Laurence Fontaine : « Le marché est l’un des fondements de la Démocratie »

Entretien avec Laurence Fontaine, historienne de l’économie, sur les vertus et les défauts du marché.

Il y a quelques semaines, Contrepoints a effectué la recension du dernier essai de Laurence Fontaine, Le marché. Histoire et usages d’une conquête sociale. Historienne de l’économie, Laurence Fontaine prend, à contre-courant de la gauche française à laquelle elle se rattache pourtant, la défense du marché, le qualifiant de « meilleur moyen d’émancipation des plus modestes ». Même si, n’étant pas intégralement libérale, elle soutient l’intervention d’un régulateur nécessaire dans certaines situations, on retiendra les nombreuses références historiques et la solidité de son argumentation.

Contrepoints l’a rencontrée pour aborder certaines questions traitées dans son essai.

Entretien réalisé par Pierre-Louis Gourdoux

Laurence-Fontaine

Qu’est-ce qui vous a donné l’envie de vous intéresser au concept de son marché et à son histoire ?

Dans mon précédent livre je me suis intéressée à la question de l’accès au crédit. Je voulais comprendre comment fonctionnait ce marché, si les pauvres y avaient accès et dans quelles conditions.

J’ai voulu mettre en avant l’idée selon laquelle la pauvreté n’est pas un état, mais d’abord un risque. D’où la question : que font les gens pour ne pas tomber dans la pauvreté ? En cela le crédit est un élément de réponse essentiel ; pourtant, de nombreux obstacles ont longtemps barré la route du crédit aux plus modestes.
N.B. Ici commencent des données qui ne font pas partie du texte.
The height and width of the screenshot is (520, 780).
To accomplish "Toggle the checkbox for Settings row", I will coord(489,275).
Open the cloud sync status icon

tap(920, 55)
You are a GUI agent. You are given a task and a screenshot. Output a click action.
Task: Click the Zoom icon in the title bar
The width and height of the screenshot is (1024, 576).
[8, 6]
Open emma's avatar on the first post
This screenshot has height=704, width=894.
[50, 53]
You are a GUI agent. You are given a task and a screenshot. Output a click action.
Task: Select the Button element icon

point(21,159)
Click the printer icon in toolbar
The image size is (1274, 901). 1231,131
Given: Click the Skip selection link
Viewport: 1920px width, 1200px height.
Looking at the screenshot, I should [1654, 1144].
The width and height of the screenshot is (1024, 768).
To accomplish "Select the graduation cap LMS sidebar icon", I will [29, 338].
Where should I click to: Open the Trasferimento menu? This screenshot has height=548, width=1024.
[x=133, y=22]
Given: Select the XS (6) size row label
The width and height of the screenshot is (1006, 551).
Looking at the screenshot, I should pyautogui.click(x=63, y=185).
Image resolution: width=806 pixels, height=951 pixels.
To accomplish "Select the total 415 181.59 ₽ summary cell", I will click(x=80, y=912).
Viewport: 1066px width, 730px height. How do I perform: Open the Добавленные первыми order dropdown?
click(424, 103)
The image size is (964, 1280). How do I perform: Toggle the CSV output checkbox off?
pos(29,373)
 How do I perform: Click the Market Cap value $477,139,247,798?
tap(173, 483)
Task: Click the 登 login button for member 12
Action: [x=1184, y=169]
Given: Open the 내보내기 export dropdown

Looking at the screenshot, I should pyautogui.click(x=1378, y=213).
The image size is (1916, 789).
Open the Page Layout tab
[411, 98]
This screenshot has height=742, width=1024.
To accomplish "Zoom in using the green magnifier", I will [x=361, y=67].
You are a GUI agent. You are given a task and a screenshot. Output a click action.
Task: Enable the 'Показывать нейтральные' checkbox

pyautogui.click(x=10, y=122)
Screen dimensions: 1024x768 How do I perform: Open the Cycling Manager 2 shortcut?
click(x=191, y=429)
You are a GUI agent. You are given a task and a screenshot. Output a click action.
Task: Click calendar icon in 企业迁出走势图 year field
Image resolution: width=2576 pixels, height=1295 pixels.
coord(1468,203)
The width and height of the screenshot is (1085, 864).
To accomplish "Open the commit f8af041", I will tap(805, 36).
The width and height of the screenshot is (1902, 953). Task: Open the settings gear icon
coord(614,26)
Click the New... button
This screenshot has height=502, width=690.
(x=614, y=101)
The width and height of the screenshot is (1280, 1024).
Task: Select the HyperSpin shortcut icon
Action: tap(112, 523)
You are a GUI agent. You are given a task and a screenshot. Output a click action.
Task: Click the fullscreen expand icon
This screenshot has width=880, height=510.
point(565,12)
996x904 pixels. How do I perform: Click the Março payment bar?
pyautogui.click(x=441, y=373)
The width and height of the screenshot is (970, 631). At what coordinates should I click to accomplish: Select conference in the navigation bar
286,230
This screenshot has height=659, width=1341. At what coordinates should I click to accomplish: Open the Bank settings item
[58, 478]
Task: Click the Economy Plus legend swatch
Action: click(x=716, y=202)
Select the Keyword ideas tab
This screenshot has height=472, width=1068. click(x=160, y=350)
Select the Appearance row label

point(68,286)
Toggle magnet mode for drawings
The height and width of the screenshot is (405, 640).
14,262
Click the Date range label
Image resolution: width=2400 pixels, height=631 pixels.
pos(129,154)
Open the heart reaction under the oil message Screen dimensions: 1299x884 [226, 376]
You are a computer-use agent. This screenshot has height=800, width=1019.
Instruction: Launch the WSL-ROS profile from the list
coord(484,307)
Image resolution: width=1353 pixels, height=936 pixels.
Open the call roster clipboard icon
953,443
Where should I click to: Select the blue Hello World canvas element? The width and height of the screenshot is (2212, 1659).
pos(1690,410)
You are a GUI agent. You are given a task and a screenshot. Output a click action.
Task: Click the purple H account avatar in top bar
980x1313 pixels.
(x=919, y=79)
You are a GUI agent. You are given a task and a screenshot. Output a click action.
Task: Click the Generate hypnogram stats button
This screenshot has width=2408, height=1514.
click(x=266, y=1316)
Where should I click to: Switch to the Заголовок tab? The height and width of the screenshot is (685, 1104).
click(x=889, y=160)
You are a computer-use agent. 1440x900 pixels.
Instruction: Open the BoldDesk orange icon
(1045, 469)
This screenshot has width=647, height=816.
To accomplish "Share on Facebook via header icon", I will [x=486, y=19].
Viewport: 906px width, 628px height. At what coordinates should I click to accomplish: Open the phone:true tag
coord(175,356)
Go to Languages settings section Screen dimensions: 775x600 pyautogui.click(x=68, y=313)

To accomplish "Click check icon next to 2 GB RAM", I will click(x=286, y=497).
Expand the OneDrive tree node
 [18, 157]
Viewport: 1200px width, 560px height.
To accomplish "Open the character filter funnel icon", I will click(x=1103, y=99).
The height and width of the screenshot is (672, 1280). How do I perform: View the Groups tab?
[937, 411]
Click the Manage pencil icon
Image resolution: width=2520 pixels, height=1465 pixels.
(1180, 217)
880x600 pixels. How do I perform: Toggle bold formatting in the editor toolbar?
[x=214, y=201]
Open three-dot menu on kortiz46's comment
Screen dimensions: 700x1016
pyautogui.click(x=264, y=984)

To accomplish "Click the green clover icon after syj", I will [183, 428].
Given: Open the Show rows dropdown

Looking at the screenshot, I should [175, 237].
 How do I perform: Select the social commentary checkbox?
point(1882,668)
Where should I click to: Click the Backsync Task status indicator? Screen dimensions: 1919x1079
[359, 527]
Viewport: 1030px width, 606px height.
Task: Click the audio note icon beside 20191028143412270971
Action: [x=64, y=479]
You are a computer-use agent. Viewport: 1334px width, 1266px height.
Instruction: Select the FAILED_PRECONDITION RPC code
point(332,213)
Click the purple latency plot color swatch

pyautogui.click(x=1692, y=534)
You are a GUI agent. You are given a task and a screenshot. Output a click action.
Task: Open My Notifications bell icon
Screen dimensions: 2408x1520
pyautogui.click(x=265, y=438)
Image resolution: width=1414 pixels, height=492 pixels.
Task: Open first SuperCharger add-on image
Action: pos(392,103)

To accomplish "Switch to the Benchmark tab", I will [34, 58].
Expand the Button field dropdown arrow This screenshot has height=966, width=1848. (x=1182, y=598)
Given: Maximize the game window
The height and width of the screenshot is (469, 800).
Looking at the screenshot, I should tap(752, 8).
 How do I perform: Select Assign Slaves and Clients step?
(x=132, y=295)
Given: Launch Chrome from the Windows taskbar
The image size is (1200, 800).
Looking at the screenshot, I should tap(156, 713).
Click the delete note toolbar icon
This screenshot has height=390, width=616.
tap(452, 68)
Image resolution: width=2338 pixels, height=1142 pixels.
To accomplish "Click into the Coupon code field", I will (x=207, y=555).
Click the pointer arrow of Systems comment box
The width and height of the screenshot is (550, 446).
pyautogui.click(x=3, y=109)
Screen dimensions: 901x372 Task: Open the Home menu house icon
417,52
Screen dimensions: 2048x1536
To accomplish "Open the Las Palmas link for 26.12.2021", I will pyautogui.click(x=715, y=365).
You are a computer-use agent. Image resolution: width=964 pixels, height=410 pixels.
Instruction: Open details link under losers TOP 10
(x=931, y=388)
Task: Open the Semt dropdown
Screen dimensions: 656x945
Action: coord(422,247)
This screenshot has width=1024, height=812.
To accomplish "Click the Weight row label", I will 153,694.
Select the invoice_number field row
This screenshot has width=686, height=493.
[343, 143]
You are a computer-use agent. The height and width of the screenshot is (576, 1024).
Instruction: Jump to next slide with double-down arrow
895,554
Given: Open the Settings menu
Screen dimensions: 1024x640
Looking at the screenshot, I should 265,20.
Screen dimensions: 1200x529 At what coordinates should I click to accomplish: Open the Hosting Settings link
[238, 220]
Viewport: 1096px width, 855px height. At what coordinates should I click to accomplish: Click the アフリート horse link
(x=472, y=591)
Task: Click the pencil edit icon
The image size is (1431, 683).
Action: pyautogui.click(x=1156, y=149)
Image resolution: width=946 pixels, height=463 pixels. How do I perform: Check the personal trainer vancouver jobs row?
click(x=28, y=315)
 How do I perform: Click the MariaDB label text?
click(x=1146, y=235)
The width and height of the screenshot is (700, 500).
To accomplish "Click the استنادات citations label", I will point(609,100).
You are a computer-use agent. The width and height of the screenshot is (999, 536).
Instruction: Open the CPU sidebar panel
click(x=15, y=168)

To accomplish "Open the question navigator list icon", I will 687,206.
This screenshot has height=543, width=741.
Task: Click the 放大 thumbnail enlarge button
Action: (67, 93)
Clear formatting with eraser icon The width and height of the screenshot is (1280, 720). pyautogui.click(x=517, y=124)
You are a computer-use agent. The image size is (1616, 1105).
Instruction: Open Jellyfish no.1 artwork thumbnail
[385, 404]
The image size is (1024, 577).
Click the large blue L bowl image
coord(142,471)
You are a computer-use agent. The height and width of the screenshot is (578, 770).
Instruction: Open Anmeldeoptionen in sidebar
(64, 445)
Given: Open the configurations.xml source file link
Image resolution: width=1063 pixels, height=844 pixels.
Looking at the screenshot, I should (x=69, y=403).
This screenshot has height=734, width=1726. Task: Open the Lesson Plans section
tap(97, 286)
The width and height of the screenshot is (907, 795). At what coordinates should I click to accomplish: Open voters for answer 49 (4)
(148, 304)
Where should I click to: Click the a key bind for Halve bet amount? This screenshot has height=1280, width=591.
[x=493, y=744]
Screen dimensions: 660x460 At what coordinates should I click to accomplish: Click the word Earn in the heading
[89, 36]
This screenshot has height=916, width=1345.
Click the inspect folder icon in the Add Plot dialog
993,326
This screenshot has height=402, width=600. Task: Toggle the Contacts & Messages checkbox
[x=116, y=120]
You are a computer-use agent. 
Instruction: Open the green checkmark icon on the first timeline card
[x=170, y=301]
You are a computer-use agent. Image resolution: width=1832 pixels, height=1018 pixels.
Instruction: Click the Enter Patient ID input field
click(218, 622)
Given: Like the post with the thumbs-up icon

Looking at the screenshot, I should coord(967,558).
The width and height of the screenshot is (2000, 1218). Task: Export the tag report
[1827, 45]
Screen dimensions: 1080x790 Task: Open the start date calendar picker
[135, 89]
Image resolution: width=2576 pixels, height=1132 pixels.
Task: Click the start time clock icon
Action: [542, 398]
Celui-ci a toujours été la bête noire des sociétés aristocratiques et religieuses. Pourtant, en France comme ailleurs, l’interdiction de l’intérêt a fini par tomber, au début, au Moyen Âge, grâce à des moines choqués par le développement de la pauvreté en ville : ils ont pensé qu’il fallait mieux aider les gens à ne pas y tomber plutôt que de tenter ensuite de les en sortir.

Pour parer aux crises économiques comme à la maladie, les pauvres ont su développer de véritables stratégies financières, que j’ai rassemblées, avec les autres stratégies qu’ils développaient, sous le vocable d’« économie populaire » car plus de la moitié de la population pouvait, selon les conjonctures, devenir des pauvres. Toutes avaient en commun une remarquable compréhension des mécanismes de marché. En m’y intéressant, j’en suis logiquement venue à vouloir analyser les mécanismes du marché en général.

Le marché est-il intrinsèquement lié à l’être humain ? Peut-il y avoir être humain sans marché ?

Toute interaction humaine, à moins d’imaginer des sociétés extraordinairement contraignantes, et encore, passe par des marchés, officiels ou officieux. Même le don n’échappe pas à cette logique. Le receveur évalue la valeur du don. Le système du Potlatch, analysé par Marcel Mauss, est particulier car le donneur montre sa puissance grâce à un don que personne ne peut égaler. Comme sur le marché, on échange une valeur contre quelque chose en retour.

Est-ce à dire qu’il n’y a pas de différence entre échange monétaire et don ?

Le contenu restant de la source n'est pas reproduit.